201507usa05先日、アメリカでメンタルトレーニングを提供してきました。
今年4回目の訪米になります。
おかげさまで今回もセミナー、パーソナルセッションともに
多くの方にご参加いただきました。

日本でもアメリカでも多くの方から
「赤野さん、本当に順調ですね。」という言葉をいただくのですが、
個人的にはこの半年間は葛藤と不安の日々でした。

もちろん、挑戦にはワクワクしますし、
使命にむけてやりたいことをさせていただいているのは間違いないです。

だけど、何でこんなに苦しいのか?

理由が分からない焦りや不安が次々と自分を襲ってくるのです。
寝られない日々も続きました。

ある日、自分の枠を突破しようとしていることに気づきました。
それは、「守る」という枠です。
今まで私は、挑戦をしながらもどこか安心できるラインを決めていました。

それは、お金であり、評判であり、仕事であり、
大失敗しないために、何よりも自分自身の心が崩れないであろう
最後のよりどころを持ったうえで挑戦していたのです。

しかし、今回は未知の世界への挑戦です。
すると、それは楽しいことばかりではなかったのです。
むしろ足場のない不安や、早く結果を出したいと焦る自分と
向き合うことになったのです。

この半年間で、いろいろな自分が出てきました。
どれもこれも、ものすごく恰好悪い自分です。
結果を焦る自分、目先のお金に囚われる自分、人も自分も信じられなくなる自分、
人に八つ当たりする自分、心配で寝られなくなる自分・・・
どれもこれも、すべてコーチとしてはあるまじき、残念な人格ばかりです。

ただこれはいつか乗り越えたいと思っていた枠でもありました。
コーチして独立し、自分なりには、成長してきた実感もあり、
おかげさまで少しは人のお役にたてるようになってきたと
密かに自分を誇らしく思うようになってきました。

しかし、まだまだ過去の小さい自分が今を突き抜けて
生きることを妨げていたのです。
覚悟はしていたものの、こんなに自分を引き戻そうとするのかと
ある意味新鮮なぐらい強い葛藤が起きました。

おかげさまで十円ハゲもできました。
しかも同時に3つ。結構ショックでした(笑)

しかし、同時に確信もありました。
この不安は自分に必要なものなのだと。
間違いなく、この不安を通ることで豊かな人生につながっているのだ。

そして、ある日気づいたのです。
苦しみ抜いたある夜、時間は明け方だったでしょうか。

なぜこんなに苦しいのか。

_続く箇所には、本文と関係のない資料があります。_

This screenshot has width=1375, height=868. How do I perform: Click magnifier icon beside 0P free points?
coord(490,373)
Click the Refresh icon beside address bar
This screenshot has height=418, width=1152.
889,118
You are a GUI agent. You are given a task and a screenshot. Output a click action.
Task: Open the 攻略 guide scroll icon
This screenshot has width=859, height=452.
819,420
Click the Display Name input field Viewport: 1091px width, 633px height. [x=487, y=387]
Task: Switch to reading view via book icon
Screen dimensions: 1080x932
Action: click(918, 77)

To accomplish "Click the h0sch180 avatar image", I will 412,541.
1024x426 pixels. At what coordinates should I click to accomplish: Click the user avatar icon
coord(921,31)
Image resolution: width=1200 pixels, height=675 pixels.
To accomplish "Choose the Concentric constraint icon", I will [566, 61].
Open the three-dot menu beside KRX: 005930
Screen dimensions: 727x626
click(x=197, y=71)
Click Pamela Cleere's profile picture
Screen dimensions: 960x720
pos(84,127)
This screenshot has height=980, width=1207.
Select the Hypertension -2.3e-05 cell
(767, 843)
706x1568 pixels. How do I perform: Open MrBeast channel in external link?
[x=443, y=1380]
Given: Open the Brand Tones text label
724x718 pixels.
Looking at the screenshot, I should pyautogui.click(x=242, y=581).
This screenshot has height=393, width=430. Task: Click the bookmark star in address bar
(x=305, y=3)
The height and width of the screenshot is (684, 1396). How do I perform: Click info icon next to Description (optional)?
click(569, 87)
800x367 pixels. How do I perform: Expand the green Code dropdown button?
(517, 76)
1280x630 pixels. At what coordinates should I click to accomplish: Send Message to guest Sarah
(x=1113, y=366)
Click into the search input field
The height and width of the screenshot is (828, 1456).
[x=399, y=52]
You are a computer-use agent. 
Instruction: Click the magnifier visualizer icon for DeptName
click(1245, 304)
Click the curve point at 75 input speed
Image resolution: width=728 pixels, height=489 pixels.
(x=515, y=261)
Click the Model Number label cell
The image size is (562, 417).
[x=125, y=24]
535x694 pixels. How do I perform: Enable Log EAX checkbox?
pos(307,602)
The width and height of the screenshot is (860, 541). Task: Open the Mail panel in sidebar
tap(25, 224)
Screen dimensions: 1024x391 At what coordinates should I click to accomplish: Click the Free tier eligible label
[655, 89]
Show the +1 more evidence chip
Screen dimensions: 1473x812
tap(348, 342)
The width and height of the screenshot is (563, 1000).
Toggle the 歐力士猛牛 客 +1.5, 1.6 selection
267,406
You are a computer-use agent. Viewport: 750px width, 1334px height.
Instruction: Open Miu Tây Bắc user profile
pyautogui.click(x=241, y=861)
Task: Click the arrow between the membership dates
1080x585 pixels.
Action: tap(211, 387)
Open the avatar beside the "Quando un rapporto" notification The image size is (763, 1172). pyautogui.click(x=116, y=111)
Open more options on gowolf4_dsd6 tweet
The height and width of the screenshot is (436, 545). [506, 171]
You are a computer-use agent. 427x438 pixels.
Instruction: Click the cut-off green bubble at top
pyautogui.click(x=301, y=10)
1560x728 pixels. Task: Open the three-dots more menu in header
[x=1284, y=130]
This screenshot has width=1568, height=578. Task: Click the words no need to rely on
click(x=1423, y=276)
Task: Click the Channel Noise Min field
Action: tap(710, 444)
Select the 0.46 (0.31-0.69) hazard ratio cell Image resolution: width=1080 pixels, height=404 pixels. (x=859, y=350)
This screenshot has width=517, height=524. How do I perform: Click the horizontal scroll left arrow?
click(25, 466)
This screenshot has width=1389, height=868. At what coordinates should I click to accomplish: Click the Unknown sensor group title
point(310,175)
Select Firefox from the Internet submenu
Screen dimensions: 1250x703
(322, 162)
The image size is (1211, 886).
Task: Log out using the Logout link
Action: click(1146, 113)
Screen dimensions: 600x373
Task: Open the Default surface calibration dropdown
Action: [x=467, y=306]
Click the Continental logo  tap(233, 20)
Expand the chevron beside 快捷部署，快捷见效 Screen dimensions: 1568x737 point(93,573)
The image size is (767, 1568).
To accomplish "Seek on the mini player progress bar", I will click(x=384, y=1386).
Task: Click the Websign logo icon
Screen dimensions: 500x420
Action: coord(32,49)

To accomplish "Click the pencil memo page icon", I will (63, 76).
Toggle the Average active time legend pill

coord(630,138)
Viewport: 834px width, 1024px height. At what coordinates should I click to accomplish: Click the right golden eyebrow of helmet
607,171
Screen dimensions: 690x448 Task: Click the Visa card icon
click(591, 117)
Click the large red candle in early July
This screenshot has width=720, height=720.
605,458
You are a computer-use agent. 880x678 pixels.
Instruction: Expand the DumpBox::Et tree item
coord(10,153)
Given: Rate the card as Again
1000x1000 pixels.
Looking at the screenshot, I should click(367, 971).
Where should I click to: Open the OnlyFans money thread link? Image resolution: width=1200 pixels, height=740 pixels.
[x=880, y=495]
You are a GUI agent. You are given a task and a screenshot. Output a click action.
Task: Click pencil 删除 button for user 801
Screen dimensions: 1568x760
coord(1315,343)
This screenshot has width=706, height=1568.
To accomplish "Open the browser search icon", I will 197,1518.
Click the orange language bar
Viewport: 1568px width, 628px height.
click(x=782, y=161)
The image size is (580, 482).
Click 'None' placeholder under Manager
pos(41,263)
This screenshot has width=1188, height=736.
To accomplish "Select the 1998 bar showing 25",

焦るのか。
自分にはこんなにも多くの執着があったのか。
自分を守ろうとしてこれだけ苦しむのなら、
いっそのこと、すべての執着を捨てよう。
守るよりも執着を捨てる方が、はるかに楽だ。

執着を知り、執着を手放せた瞬間でした。
そのとき浮かんだのは「普通」という言葉。

やりたくて努力していただけなのに、
いつしか「特別になりたい」「特別にならなければ成功しない」
だから「特別な努力が必要だ」と思っていたのです。

思えば、この「特別でありたい」という心は
小さい頃から自分を縛ってきたように思います。
せっかく親が誕生日を手料理で祝ってくれても、
特別な場所で特別な料理でないから満足できない。
もっと美味しいものを食べたかった。

記者時代も、とにかく特別なことを取材したいと思っていました。
だからこそ頑張り、スクープもとりましたが、
特別でなくなった瞬間、自分の興味もなくなり
それ以上深みのある取材ができない。

コーチとしても、クライアントにとって特別な存在でありたい。
だからこそ勉強もしましたし、懸命にお役に立とうとしましたが
自分より特別な人が出ると寂しさで嫉妬したり、
すごく不安に押しつぶされそうになっていました。
自分はあの人より特別に思われているか、
もしくはあの人は、自分より特別に思われているかという
人と自分の比較の中で、一喜一憂していたのです。

特別でないとだめだ。
特別に頑張らないと人に負ける。
特別でないと人に見放される。

しかし、特別にこだわることこそが自分の枠であり、
自分が本当の力を発揮することを妨げていたのです。

このことに気づいた瞬間、
半年間の苦しさがスーっと消えていきました。

「普通に生きる」とは、
自分にできることを淡々とやっていく。
自分にできることでお役に立てれば、それが本当の嬉しさなのだと。
そして、普通にコツコツやっていれば
必ずお役に立てるという自信も同時に湧きあがっています。

そして、また執着すると思います。
執着するたびに苦しさを感じさせてくれるわけですから
一早く、また執着がはじまったことに気づくことができます。
気づいて、とにかくすべて手放していく。

「普通」と「手放す」
苦しさと向き合えたことで、
豊かに生きる貴重なヒントを得ることができました。

豊かな人生を送るためには、通らなければならない不安があるのです。
しかし、人はこの不安や葛藤があまりにも大きいがために
無意識で避けようとするのです。

これは自分を守ろうとする本能、DNAでもあります。
しかし、そこでとどまっていては本当の自分に出会うことはできません。

苦しみに向き合うことで、真実の強さに気づくことができます。
みなさんも是非、豊かに生きるための苦しさに挑んでくださいね!!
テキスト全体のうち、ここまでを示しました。